Succès de foule pour Hergé au Grand Palais de Paris. © DR
Olivier Van Vaerenbergh
Olivier Van Vaerenbergh Journaliste livres & BD

Si tout est bon dans le cochon, rien n’est vain chez Tintin. Cette année, comme souvent depuis trente-trois ans et la disparition de son auteur, il n’y en aura eu que pour lui.

En albums d’abord, qu’ils soient en coffret, en noir et blanc, en grands formats, en intégrales, en versions commentées – le tout représentant encore près de 3 millions de livres par an, et ce avant même la vraie fausse nouveauté, mais quand même événement, de la rentrée 2017 qu’est la version colorisée de Tintin au pays des Soviets.

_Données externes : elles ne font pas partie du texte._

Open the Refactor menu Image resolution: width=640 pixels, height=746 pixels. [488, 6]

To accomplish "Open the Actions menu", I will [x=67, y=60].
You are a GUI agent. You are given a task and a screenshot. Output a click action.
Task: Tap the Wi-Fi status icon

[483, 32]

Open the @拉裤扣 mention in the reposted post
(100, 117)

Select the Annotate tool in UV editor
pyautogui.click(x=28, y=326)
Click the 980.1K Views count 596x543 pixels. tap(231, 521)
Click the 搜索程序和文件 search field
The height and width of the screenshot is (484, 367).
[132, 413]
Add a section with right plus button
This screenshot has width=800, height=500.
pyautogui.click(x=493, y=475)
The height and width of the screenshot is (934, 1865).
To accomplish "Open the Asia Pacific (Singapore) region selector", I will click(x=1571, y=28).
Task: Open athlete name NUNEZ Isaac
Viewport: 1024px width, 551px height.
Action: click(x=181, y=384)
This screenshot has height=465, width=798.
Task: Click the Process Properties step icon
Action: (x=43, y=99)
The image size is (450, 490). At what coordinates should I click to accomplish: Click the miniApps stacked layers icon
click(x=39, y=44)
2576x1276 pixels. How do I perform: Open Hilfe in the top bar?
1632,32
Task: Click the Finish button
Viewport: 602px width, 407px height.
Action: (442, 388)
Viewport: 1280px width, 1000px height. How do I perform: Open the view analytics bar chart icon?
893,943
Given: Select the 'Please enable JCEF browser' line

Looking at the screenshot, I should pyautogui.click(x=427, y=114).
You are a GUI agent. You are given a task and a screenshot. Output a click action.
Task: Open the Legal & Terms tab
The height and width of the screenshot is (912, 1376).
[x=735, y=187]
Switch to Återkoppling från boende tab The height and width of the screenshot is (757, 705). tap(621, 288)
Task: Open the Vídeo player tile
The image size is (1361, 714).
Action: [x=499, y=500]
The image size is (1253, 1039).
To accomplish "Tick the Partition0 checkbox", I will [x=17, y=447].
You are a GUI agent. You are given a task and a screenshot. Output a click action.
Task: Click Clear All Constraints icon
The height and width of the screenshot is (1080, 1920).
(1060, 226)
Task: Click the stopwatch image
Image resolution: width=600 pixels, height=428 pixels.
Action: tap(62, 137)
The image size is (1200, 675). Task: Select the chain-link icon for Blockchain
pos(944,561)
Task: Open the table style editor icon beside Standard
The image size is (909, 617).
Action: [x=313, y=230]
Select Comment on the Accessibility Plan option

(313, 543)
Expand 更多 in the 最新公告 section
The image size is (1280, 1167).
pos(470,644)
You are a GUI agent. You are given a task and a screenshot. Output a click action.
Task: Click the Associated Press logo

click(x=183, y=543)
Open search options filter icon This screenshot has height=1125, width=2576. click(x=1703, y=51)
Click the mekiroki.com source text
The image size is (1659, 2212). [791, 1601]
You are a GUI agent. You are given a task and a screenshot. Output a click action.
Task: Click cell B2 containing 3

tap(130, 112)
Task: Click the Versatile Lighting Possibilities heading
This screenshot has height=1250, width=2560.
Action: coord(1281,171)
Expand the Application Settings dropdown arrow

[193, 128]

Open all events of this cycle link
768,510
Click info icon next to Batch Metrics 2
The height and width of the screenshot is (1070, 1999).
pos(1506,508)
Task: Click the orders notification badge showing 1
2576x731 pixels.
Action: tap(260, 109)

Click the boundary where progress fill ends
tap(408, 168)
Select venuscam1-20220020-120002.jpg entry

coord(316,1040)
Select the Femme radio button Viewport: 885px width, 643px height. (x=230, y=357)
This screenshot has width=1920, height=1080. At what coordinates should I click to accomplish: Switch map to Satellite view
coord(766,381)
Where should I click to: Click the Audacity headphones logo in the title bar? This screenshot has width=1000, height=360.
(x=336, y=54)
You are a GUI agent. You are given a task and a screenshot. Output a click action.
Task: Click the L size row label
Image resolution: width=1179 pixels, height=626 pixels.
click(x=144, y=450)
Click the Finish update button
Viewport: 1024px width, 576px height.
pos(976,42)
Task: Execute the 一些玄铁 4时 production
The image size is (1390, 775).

Dans le monde des arts ensuite, avec l’expo Hergé au Grand Palais de Paris qui a déjà attiré 130 000 visiteurs en un mois, l’expo démarrée le 6 décembre au Train World schaerbeekois ou ce nouveau record atteint dans une vente aux enchères : 1,55 million d’euros pour une planche de On a marché sur la Lune.

N’oublions pas les 75 ans du journal Tintin, l’ordre de Léopold remis à la veuve de Hergé ou l’avion Tintin inauguré par Brussels Airlines…

Malgré l’absence totale de véritables nouveautés ou d’inédits, Tintin fut de tout, partout et tout le temps. Un exploit de com autant que commercial, qu’on n’imagine tout de même pas éternel. La SA Moulinsart, qui règne sur l’univers de Tintin, pourra-t-elle résister longtemps aux sirènes d’une vraie nouveauté et donc d’une reprise ? Réponse, peut-être, en 2017.